(Material for this task begins)

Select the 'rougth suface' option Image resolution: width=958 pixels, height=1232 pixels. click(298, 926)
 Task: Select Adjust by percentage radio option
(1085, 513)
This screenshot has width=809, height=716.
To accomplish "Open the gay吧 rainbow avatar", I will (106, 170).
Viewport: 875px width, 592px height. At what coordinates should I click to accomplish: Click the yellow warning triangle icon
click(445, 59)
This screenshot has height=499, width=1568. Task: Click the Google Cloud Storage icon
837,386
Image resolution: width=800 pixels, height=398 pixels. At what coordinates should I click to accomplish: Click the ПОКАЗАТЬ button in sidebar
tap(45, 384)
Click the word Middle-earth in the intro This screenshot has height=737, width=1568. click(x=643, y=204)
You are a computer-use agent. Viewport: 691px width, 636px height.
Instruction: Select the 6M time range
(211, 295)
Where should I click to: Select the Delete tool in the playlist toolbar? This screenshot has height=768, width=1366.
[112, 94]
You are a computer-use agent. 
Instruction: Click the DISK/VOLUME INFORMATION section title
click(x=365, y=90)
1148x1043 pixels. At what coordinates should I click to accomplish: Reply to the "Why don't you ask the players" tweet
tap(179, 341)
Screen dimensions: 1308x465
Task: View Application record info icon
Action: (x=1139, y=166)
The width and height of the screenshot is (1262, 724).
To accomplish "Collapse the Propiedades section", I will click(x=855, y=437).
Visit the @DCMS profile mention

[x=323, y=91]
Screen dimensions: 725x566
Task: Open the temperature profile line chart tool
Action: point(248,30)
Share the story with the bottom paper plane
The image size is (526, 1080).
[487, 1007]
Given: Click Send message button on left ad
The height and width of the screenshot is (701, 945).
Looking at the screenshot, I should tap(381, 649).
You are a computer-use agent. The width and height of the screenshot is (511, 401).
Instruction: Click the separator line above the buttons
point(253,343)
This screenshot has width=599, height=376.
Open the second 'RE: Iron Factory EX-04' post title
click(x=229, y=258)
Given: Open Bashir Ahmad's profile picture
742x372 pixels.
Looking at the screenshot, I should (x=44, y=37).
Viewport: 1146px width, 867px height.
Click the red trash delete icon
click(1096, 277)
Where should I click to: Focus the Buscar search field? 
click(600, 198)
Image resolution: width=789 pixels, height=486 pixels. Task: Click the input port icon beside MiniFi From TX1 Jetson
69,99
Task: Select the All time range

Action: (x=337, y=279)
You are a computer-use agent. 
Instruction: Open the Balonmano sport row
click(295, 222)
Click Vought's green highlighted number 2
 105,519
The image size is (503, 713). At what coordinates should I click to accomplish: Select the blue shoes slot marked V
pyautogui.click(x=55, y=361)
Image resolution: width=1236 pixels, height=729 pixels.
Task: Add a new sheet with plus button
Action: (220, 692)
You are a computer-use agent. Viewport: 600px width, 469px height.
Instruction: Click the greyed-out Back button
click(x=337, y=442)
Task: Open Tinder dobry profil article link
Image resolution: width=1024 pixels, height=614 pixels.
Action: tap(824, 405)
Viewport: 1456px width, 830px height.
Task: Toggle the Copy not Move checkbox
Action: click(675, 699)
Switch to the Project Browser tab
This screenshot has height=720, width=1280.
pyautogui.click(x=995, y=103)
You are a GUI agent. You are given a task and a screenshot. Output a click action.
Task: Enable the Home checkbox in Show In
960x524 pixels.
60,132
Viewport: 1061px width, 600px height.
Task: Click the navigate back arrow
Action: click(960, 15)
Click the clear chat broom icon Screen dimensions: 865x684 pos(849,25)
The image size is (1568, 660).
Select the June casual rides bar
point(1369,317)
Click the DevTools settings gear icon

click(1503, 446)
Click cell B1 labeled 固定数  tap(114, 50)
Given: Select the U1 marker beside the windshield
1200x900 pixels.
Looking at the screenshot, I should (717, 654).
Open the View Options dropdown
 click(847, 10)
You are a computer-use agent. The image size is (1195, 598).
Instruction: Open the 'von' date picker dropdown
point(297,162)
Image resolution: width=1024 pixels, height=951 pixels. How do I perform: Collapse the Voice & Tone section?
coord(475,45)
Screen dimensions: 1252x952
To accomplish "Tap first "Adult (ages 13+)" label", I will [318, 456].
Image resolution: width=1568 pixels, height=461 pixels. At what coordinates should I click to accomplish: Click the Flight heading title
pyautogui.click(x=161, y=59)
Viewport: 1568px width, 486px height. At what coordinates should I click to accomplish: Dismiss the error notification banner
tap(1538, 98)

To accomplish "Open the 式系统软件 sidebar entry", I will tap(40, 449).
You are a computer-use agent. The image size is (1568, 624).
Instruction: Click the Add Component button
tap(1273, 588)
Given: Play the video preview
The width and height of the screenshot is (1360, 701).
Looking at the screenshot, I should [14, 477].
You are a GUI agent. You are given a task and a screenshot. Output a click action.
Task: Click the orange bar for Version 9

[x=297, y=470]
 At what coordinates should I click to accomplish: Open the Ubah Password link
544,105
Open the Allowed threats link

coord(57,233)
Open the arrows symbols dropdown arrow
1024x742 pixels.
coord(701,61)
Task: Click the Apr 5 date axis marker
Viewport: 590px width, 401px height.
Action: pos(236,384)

(Material for this task ends)

▶ **Exercise directions**:
Quote, with nothing altered, all lines from the start of the entries to the line that carries "Click the word", inclusive.

▶ **Answer to this problem**:
Select the 'rougth suface' option Image resolution: width=958 pixels, height=1232 pixels. click(298, 926)
 Task: Select Adjust by percentage radio option
(1085, 513)
This screenshot has width=809, height=716.
To accomplish "Open the gay吧 rainbow avatar", I will (106, 170).
Viewport: 875px width, 592px height. At what coordinates should I click to accomplish: Click the yellow warning triangle icon
click(445, 59)
This screenshot has height=499, width=1568. Task: Click the Google Cloud Storage icon
837,386
Image resolution: width=800 pixels, height=398 pixels. At what coordinates should I click to accomplish: Click the ПОКАЗАТЬ button in sidebar
tap(45, 384)
Click the word Middle-earth in the intro This screenshot has height=737, width=1568. click(x=643, y=204)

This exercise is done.